The Dow Jones Industrial Average (^DJI 0.17%) has gained 29 points in pre-market trading, suggesting a positive start to the stock market today. Still, markets could find direction from fresh economic data out this morning. Investors learned today that the U.S. economy shrunk at an annual pace of 1% in the first quarter of 2014, or about twice the drop that economists had expected. Keep in mind, though, that today's report was only the government's second estimate of quarterly GDP change and the figure will be revised several additional times.

Stocks on the move
Meanwhile, Costco (COST -0.32%) and Abercrombie & Fitch (ANF 2.70%) stocks should both see heavy trading today after the retailers announced their quarterly numbers this morning.

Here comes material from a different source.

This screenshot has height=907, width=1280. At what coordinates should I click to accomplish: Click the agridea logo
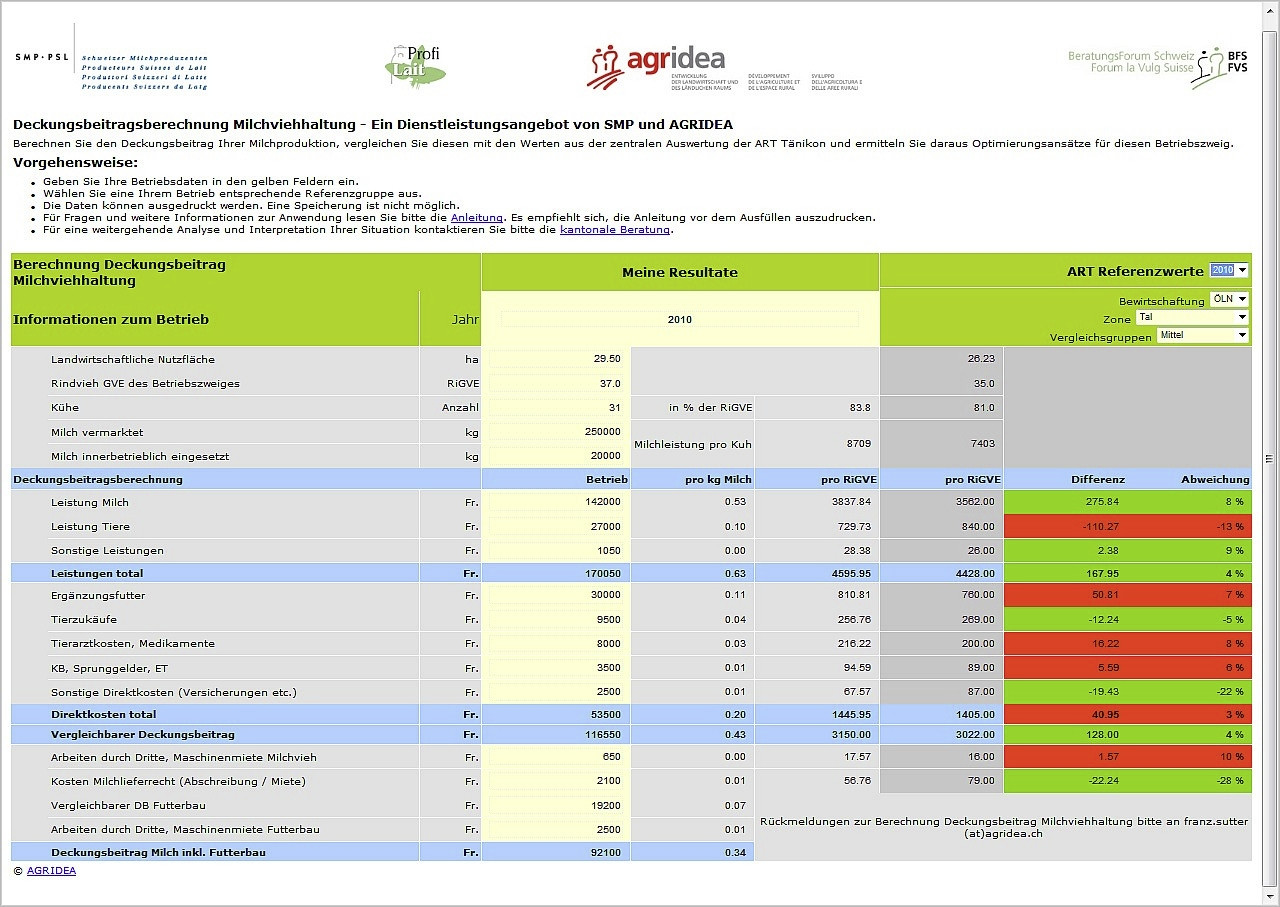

Costco posted a 7% rise in quarterly revenue to $23.55 billion. That result was right in line with Wall Street's expectations. However, the warehouse retailer's profit came in below analysts' estimate for the fourth quarter in a row: earnings of $1.07 per share were just shy of the $1.09 that the Street wanted. That slight miss aside, Costco's overall results looked strong. Comparable-store sales rose by a hefty 5% in the U.S., meaning the company is still grabbing market share from rivals. Wal-Mart's Sam's Club, for example, suffered a 0.5% decrease in comps over the same time period. That kind of outperformance is why Costco's stock has been such a great investment for long-term shareholders, and that trend isn't in question even after a few slight misses on quarterly profit estimates. Costco's shares were up 0.14% in pre-market trading.

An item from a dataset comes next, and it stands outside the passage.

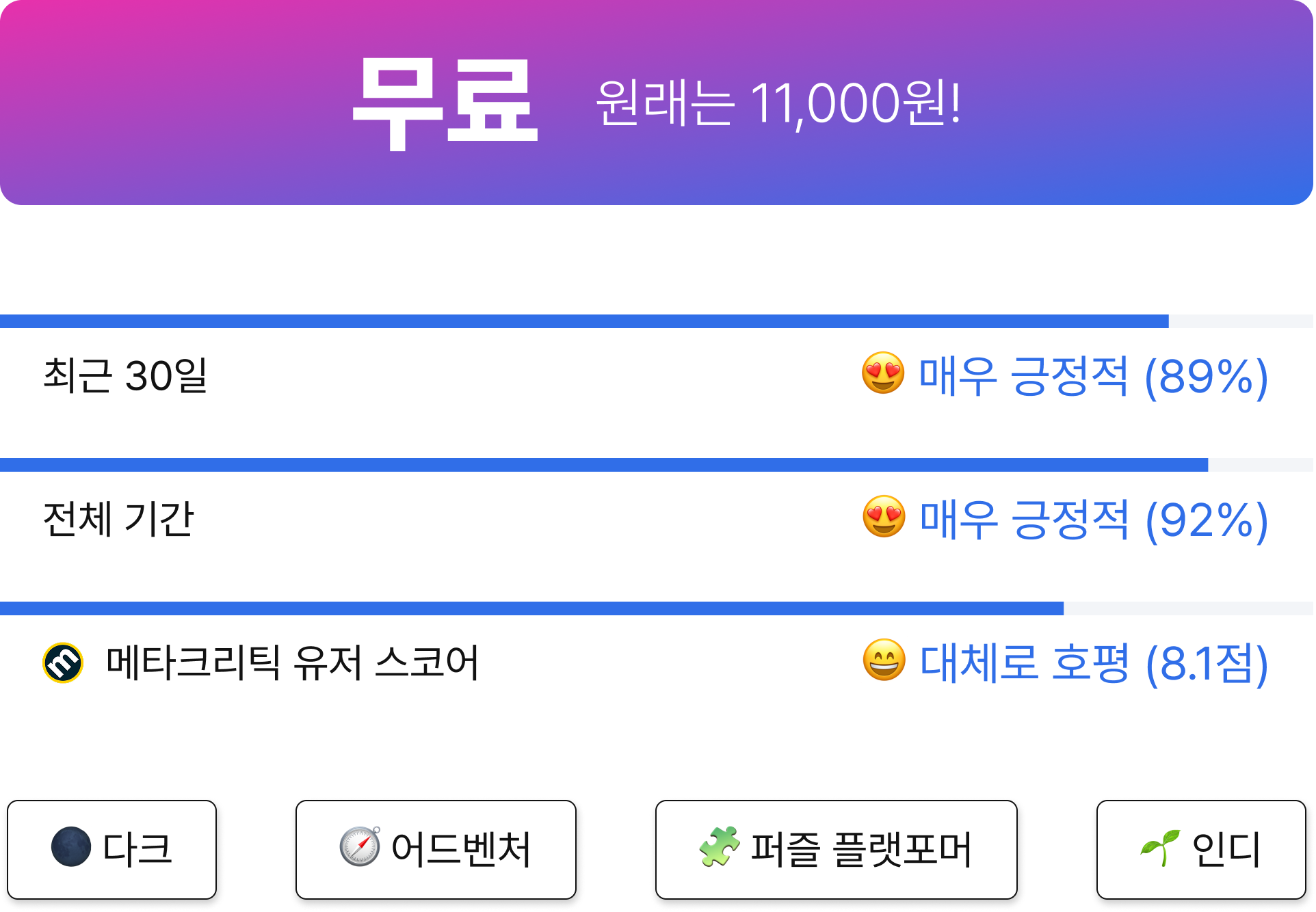Select the 인디 tag button
The image size is (1316, 912).
tap(1201, 849)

Abercrombie today announced results that beat Wall Street's low expectations. The clothing retailer posted a 2% decline in sales, along with a net loss of $0.17 a share. Analysts were looking for a 5% revenue drop and a $0.19 loss. Abercrombie's Internet business was its sales savior, rising by 22% -- enough to cleave 5 percentage points off of its overall comparable-store sales dip. Cost reductions were the driver behind that surprisingly small quarterly loss: marketing expenses fell by 4% and store costs came down significantly. Still, the retailer isn't out of the woods yet, as this quarter's 4 percentage point dip in gross profit demonstrates. But Abercrombie expects profitability to ramp up through the year: it reaffirmed its prior guidance for 2014 earnings of as much as $2.35 a share. The stock was up 5.4% in pre-market trading.